What you should do: Reproduce verbatim the final portion of the material below, from the line containing "Open the Config" through its last line, and nothing else.
::: Data shown
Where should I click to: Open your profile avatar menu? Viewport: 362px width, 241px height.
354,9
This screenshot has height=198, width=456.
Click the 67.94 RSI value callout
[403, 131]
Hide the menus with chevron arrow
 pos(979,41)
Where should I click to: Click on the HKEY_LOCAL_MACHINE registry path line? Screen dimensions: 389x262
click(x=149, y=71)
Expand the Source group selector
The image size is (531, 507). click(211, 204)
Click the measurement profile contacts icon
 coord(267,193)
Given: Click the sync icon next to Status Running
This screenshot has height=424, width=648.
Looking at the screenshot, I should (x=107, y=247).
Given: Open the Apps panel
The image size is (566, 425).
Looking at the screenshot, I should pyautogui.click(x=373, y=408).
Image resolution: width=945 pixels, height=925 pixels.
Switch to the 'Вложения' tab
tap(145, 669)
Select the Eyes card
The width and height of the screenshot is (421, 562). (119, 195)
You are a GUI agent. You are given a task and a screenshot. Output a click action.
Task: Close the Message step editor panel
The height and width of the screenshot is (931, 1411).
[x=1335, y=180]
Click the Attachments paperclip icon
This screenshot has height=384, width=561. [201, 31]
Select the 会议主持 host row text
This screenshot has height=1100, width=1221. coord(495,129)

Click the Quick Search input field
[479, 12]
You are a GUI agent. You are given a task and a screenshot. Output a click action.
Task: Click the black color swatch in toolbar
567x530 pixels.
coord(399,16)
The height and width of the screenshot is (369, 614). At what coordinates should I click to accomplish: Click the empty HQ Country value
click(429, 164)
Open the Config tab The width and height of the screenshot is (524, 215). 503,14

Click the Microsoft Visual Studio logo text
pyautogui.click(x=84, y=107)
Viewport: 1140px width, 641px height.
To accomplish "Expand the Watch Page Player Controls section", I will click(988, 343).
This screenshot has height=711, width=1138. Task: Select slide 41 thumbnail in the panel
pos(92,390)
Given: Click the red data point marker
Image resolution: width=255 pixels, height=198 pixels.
::::::
Written reply:
Open the Config tab The width and height of the screenshot is (524, 215). 503,14

Click the Microsoft Visual Studio logo text
pyautogui.click(x=84, y=107)
Viewport: 1140px width, 641px height.
To accomplish "Expand the Watch Page Player Controls section", I will click(988, 343).
This screenshot has height=711, width=1138. Task: Select slide 41 thumbnail in the panel
pos(92,390)
Given: Click the red data point marker
Image resolution: width=255 pixels, height=198 pixels.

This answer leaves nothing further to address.